Good to see you. That you’re here is an indication that you do accept that even if you’re the best in the Industry, there’s always room to improve.
And since we’re being honest, let’s agree that the new world of total online ordering and minimal face to face contact with clients, has been the biggest disruption the Hospitality Industry has seen in a very long time. Our industry thrives on physical human contact and the skills and competencies we have grown in our staff have reflected that.
If you read my post on the feedback from online customers during the lockdown (read it here: New Rules of Engagement: How some restaurants are shooing customers away at the wrongest possible time ), you’ll recall that I captured some of the challenges restaurants are facing now, as well as the things customers are bitter about.
But enough with the problems already, right? Let’s talk solutions. And as the saying goes “Knowing is not enough; we must apply. Willing is not enough; we must do. – Johann Wolfgang von Goethe.
So while I’ve done the collation and categorisation of what you need to do, You Do Need To Do. Get it?
The customer journey or cycle during the pre-Covid19 era isn’t significantly different from the ‘during Covid19’ journey. It all starts with a desire (known or induced) and ends with them keeping details of their experience to themselves or sharing it. And that’s where your focus should lie; in creating an experience the customer wants to share for good.
So what is that journey really and what are the skills required to ensure that you always give Mr. or Lady Customer a good time?
Deloitte shows through a customer feedback survey that the things that matter to your customer are changing. That sounds scary but I’d rather think of it as exciting. In a nutshell, food doesn’t count as highly in what creates a high probability of return, loyalty and referral, as you might think. What matters more, according to the results of the survey is what I’d call a “who am I in this?” factor. So, think of what makes the customer feel engaged and valued. And you’d agree that even if your food tasted like bits of heaven and was cheaper than dust, that is absolutely immaterial if the client feels less than respected. Right?
So… in the words of the survey, here’s what the customer wants you to do:
Does this sound strange or new? I think not. Quite a lot of it is built into what you already do, in my opinion. You probably just need to do a self-audit and see where you need to work a little smarter. And while this may not apply to all of your guests, you don’t need any stretch of imagination to know that at the heart of every customer interaction is a desire to feel good about the interaction long after it’s over.

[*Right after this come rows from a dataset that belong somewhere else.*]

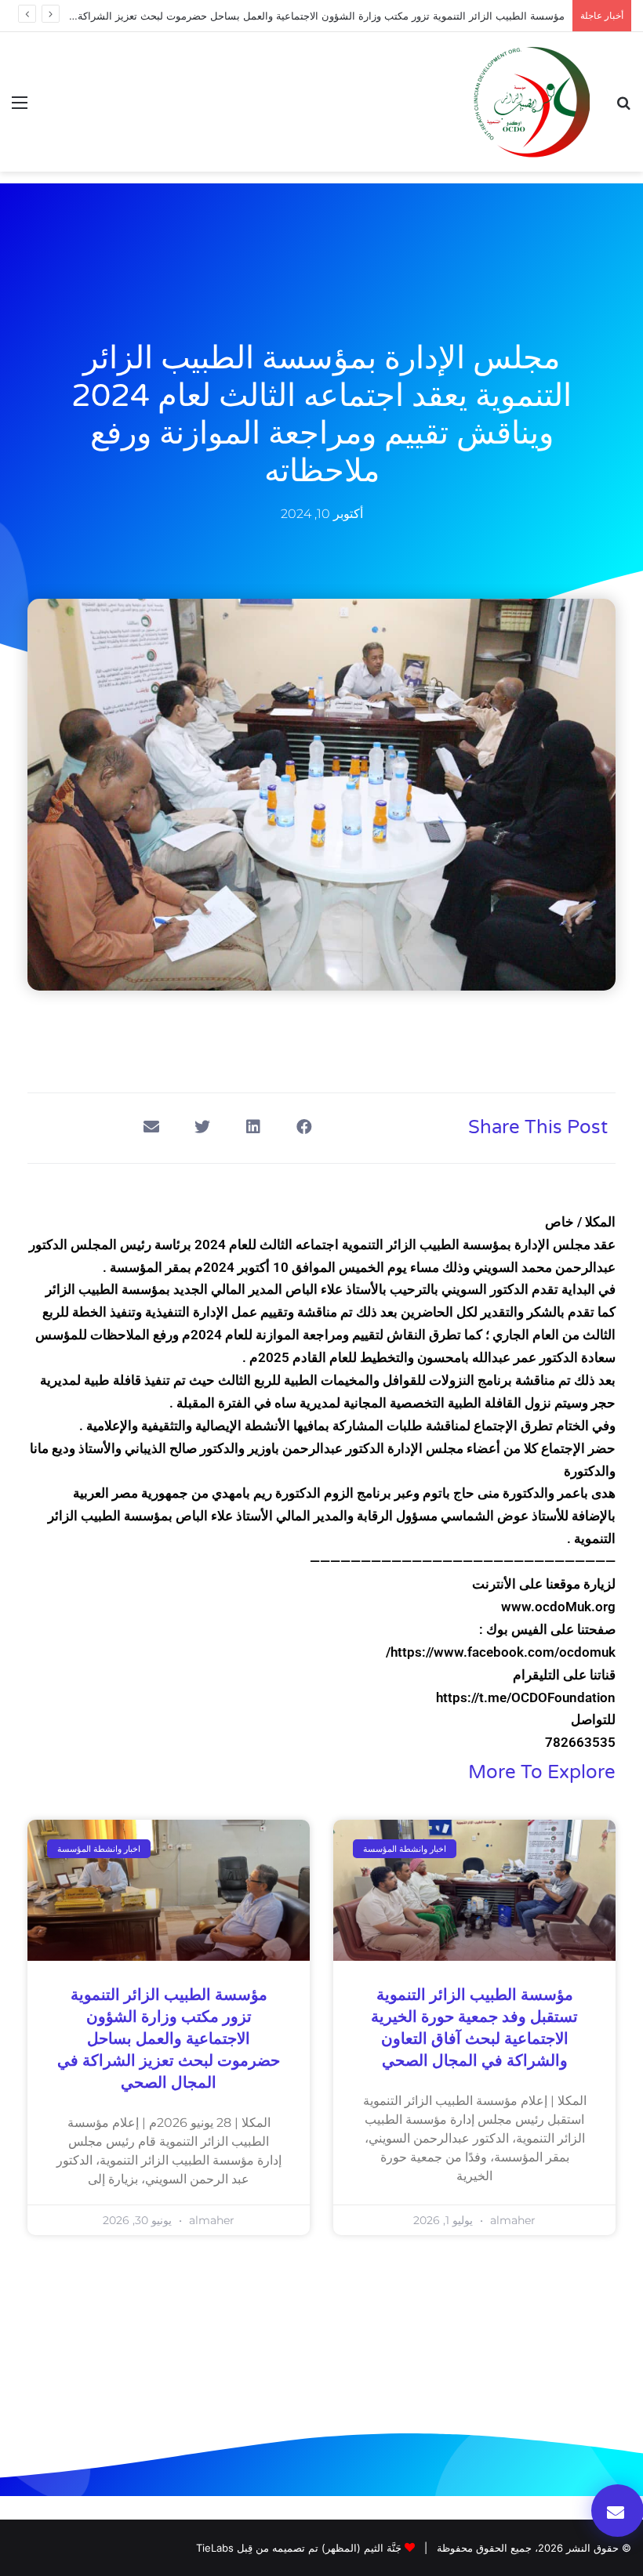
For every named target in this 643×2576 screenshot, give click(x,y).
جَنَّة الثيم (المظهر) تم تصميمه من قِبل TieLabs (298, 2548)
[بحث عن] (623, 107)
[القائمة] (19, 107)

Caveat: This should not mean you allow customers ‘take the piss’. In fact, now more than ever, your brand ethics and processes should be adhered to even as they change to fit the times. Structure and process will help ensure you’re not losing more than is absolutely unavoidable, while trying to keep existing and gain new clients.
Finally, remember you’re part of a community. And that it is a very sensitive period. Be empathetic in your tone and actions. And on the plus side, show some vulnerability. Let us know how much effort you’re putting into being a business right now.